La motivazione più urgente ed esiziale, però, la più seria, era di scongiurare, unendosi e collaborando vivamente sotto l’ombrello strategico americano, una possibilissima e, nel caso, rapidissima conquista da parte dell’Unione Sovietica, la quale aveva già unificato, peraltro, la parte orientale dell’Europa. Ricordiamoci la piantina politica dell’Eurasia dal ’45 a tutti gli anni Ottanta: una immensa compatta massa rossa con una sottilissima striscia blu ad occidente.
In altri termini, l’unificazione dell’Europa occidentale era l’altra faccia del Welfare, anch’esso in buona parte motivato dalla presenza di un’alternativa a cui le classi inferiori avrebbero potuto, per interposta persona (vedi i vari partiti comunisti) aderire. Come questi ha garantito una relativa pace sociale, ma con benefici generalizzati (fordismo, politiche economiche keynesiane e welfare hanno generato i “Magnifici trenta”, gli anni dal ’45 al ’75, il periodo di massimo e apparentemente inarrestabile sviluppo della storia dell’umanità), così l’altra ha momentaneamente prospettato un’armonica coesistenza tra pari e la fine di tutte le guerre.
Lasciando stare le molte contraddizioni che via via hanno fortemente indebolito il progetto di unione europea (la soffocante sudditanza agli Stati Uniti, che hanno costantemente lavorato affinché l’Europa non diventasse, finita la guerra fredda e l’era delle superpotenze, il loro vero e unico concorrente; l’appartenenza fuori tempo massimo alla Nato, che ha consolidato l’imperio americano e reso impossibile la costituzione di un’autonoma forza difensiva europea e quindi l’espressione di una reale e comune politica estera; ventiquattro lingue ufficiali; una burocrazia sempre più pletorica; una opacità di fondo delle sue istituzioni; una permeabilità scandalosa all’azione delle lobby; ecc. ecc), l’Unione Europea nata a Maastricht era già, dal punto di vista delle sue due motivazioni di fondo, fuori corso.

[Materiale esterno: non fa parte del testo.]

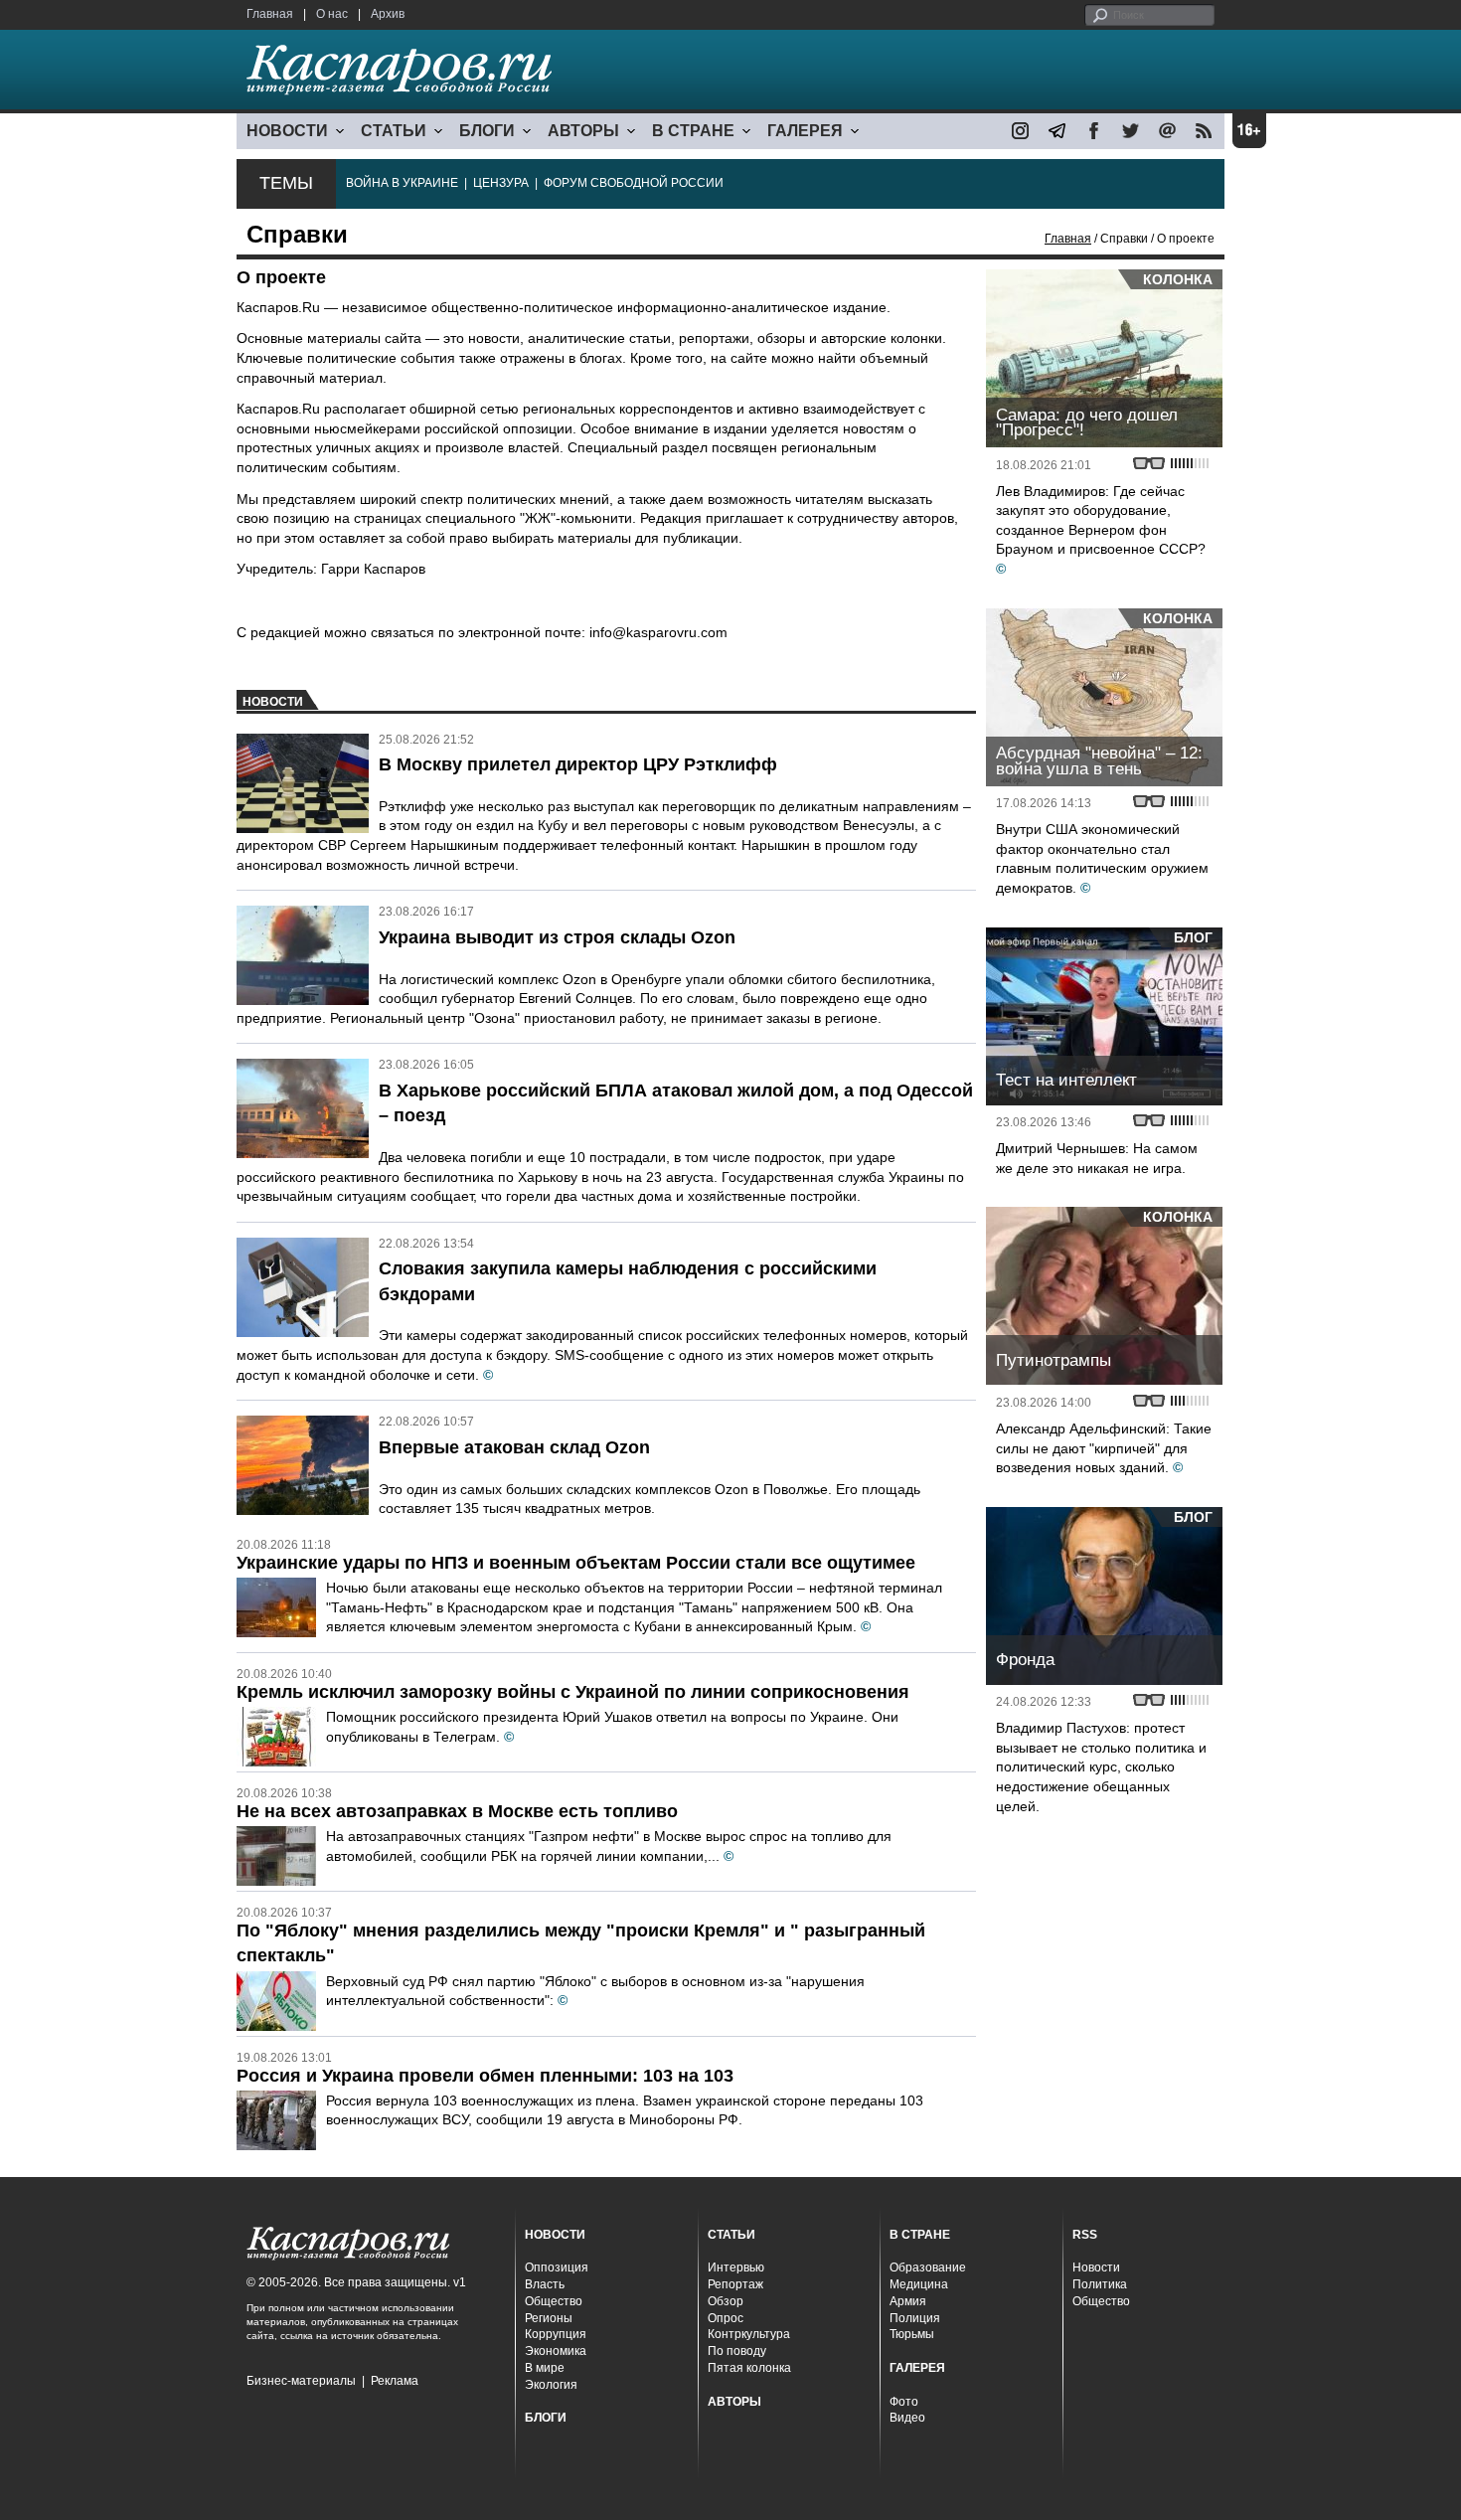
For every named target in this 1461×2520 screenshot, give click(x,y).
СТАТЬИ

La maggioranza degli elettori del Regno Unito che hanno votato per la Brexit appartengono alle generazioni che ancora ne ricordano le ragioni. Non appartengono a quelle che hanno subito, per dirla con Hobsbawm, le conseguenze della “distruzione dei meccanismi sociali che connettono l’esperienza dei contemporanei a quella delle generazioni precedenti […] uno dei fenomeni più tipici e insieme più strani degli ultimi anni del Novecento” (con buona pace del programma Erasmus).
Si ricordano di aver vinto due guerre mondiali costate sangue, sudore e lacrime, entrambe contro una Germania oggi unita ed egemone, in una Unione diventata campione di un neo-liberismo che ha smantellato welfare, ascensori sociali e illusioni da ceti medi. Esattamente le fondamenta dell’Unione. Tutto, ogni volta, sotto un esplicito diktat: “Ce lo chiede l’Europa!”.
In tutto ciò, a ben vedere, la vera tragedia è la mancanza, per ora, di un’autentica alternativa. Ancora per un po’ dovremo abituarci a convivere con due schieramenti, in realtà facce della medesima disgraziata medaglia: la messa in scena dei cosiddetti populismi, espressione dell’incertezza, della paura, del desiderio ingenuo da parte della maggioranza degli europei di voler tornare indietro a quando le cose andavano meglio; la difesa ad oltranza dell’Unione così com’è da parte delle sue istituzioni e dei ceti politici più responsabili (responsabili in tutti i sensi), soprattutto senza rimetterne in discussione prospettive e politica economica e sociale.
Stando così le cose, l’Unione è sul lungo periodo in rotta di collisione. Come il Titanic.